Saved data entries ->
◇ ◇ ◇ ◇ ◇ ◇ ◇

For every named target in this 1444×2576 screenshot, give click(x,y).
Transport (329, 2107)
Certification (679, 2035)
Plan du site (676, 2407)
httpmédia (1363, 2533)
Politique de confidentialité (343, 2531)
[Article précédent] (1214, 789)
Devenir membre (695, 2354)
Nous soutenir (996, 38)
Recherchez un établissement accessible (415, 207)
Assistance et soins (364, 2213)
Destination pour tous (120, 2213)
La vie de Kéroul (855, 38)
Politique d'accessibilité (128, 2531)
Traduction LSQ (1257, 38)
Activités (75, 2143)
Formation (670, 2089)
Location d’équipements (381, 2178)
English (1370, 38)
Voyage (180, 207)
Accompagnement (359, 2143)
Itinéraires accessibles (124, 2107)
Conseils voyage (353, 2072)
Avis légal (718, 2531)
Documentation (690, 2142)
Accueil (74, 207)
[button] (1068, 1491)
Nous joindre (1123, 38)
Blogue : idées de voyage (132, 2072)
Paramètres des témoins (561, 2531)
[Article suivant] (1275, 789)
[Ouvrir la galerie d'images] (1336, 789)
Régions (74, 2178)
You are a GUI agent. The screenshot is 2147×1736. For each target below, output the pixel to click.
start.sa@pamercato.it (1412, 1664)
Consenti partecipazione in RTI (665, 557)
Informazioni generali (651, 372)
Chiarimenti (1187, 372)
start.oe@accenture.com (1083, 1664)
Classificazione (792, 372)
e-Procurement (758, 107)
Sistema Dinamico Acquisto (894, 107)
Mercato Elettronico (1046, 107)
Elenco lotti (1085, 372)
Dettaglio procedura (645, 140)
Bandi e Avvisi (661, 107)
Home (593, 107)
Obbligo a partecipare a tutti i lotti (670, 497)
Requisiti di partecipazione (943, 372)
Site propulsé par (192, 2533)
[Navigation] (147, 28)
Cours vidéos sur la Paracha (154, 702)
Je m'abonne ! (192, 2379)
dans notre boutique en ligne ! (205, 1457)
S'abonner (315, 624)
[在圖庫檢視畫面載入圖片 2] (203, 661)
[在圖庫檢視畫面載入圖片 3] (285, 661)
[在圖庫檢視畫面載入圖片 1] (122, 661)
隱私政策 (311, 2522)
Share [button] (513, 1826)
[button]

◇ ◇ ◇ ◇ ◇ ◇ ◇

Exercise brief -> Could you return exactly the stretch of the data above that starts at the line with "Certification (679, 2035)" and ends at the line with "[Article suivant] (1275, 789)", both lines included?

Response to the exercise ->
Certification (679, 2035)
Plan du site (676, 2407)
httpmédia (1363, 2533)
Politique de confidentialité (343, 2531)
[Article précédent] (1214, 789)
Devenir membre (695, 2354)
Nous soutenir (996, 38)
Recherchez un établissement accessible (415, 207)
Assistance et soins (364, 2213)
Destination pour tous (120, 2213)
La vie de Kéroul (855, 38)
Politique d'accessibilité (128, 2531)
Traduction LSQ (1257, 38)
Activités (75, 2143)
Formation (670, 2089)
Location d’équipements (381, 2178)
English (1370, 38)
Voyage (180, 207)
Accompagnement (359, 2143)
Itinéraires accessibles (124, 2107)
Conseils voyage (353, 2072)
Avis légal (718, 2531)
Documentation (690, 2142)
Accueil (74, 207)
[button] (1068, 1491)
Nous joindre (1123, 38)
Blogue : idées de voyage (132, 2072)
Paramètres des témoins (561, 2531)
[Article suivant] (1275, 789)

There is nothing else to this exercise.